• Work item:
Give again, exactly, every line of the entries below from the one that has "Home (38, 1199)" to the last.

• Source material:
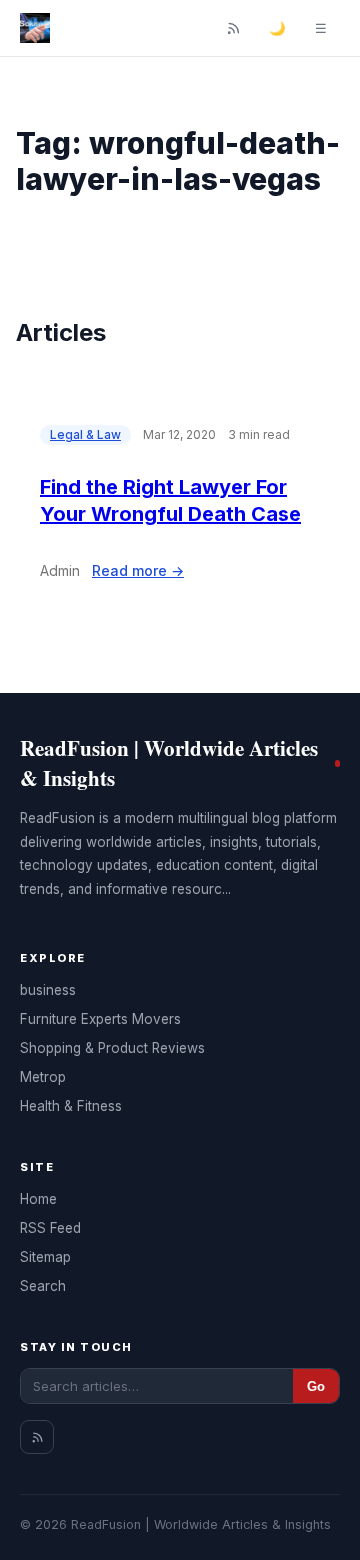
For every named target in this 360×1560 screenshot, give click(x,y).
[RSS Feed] (233, 28)
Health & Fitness (71, 1106)
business (48, 990)
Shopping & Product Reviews (112, 1048)
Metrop (43, 1077)
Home (38, 1199)
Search (43, 1286)
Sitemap (45, 1257)
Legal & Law (85, 434)
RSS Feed (50, 1228)
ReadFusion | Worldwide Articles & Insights (169, 763)
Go (316, 1386)
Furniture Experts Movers (100, 1019)
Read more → (138, 570)
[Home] (35, 28)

• Response to the task:
Home (38, 1199)
Search (43, 1286)
Sitemap (45, 1257)
Legal & Law (85, 434)
RSS Feed (50, 1228)
ReadFusion | Worldwide Articles & Insights (169, 763)
Go (316, 1386)
Furniture Experts Movers (100, 1019)
Read more → (138, 570)
[Home] (35, 28)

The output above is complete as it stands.